WHAT YOU WILL DO — Decide whether each statement below agrees with the text on the digital natives lecture series. Answer yes or no for each and quote the deciding words from the text. (a) Edith K. Ackermann's talk was titled "The Anthropology of Digital Natives." (b) A video of the 12 May presentation by Steven Berlin Johnson is available. (c) The video "The Machine Is Us/ing Us" has more than a million views.

#### EXTRACTED TEXT ####

The series seeks to understand the practices and culture of the digital natives, the cultural implications of their phenomenon and the implications for education to schools, universities and libraries. A Washington Times article today and some Library of Congress press releases provide some more insight: [The series] began April 7 with child development expert Edith K. Ackermann (site) discussing “The Anthropology of Digital Natives” (video).
On 12 May, a spirited defense of the digital generation was presented by the writer Steven Berlin Johnson (site) based on his 2005 best-selling book, “Everything Bad is Good for You” (wikipedia). [A video is not yet available].
Michael Wesch (site), assistant professor of cultural anthropology at Kansas State University, is the man behind the viral internet video “The Machine Is Us/ing Us“, which with over 600,000 views has become somewhat of a phenomenon. Welsch will discuss the three-year-old video-sharing Web site in a lecture titled “The Anthropology of YouTube” on 23 June.

#### THE DATA ####

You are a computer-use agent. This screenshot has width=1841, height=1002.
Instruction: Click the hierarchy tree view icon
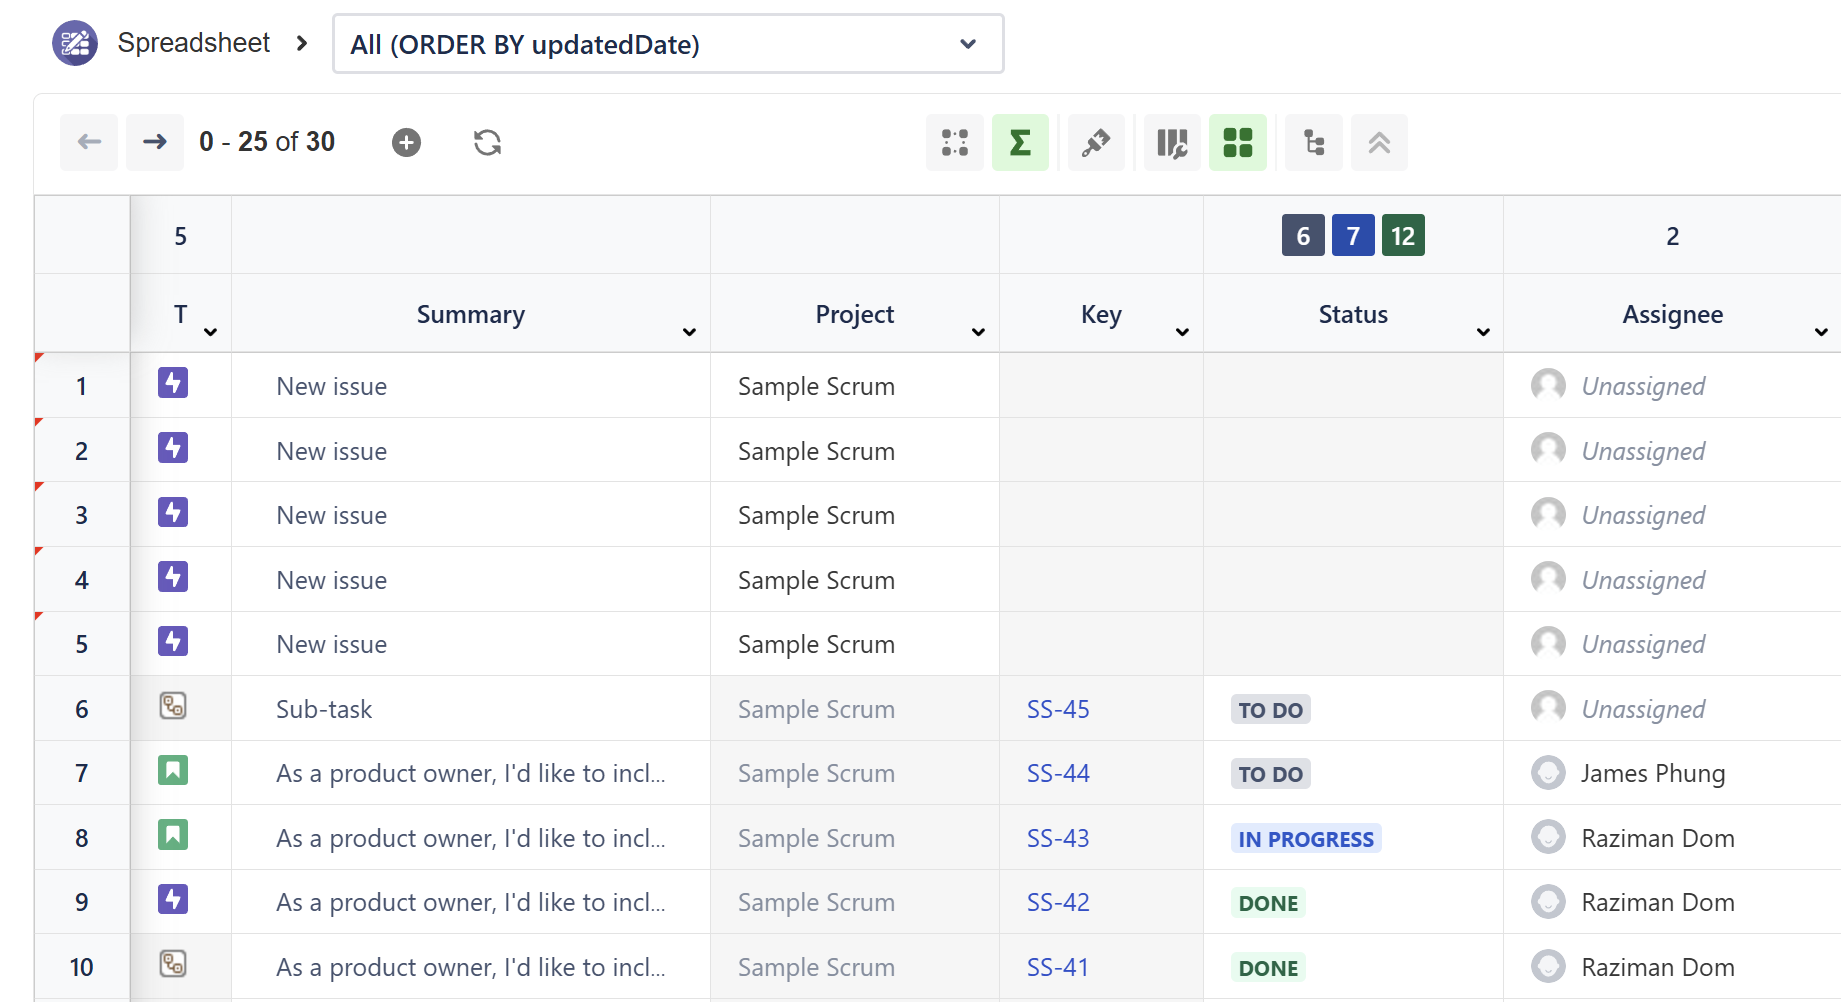[x=1314, y=143]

####

RESPONSE —
(a) Yes: "Edith K. Ackermann (site) discussing “The Anthropology of Digital Natives”"
(b) No: "[A video is not yet available]."
(c) No: "with over 600,000 views"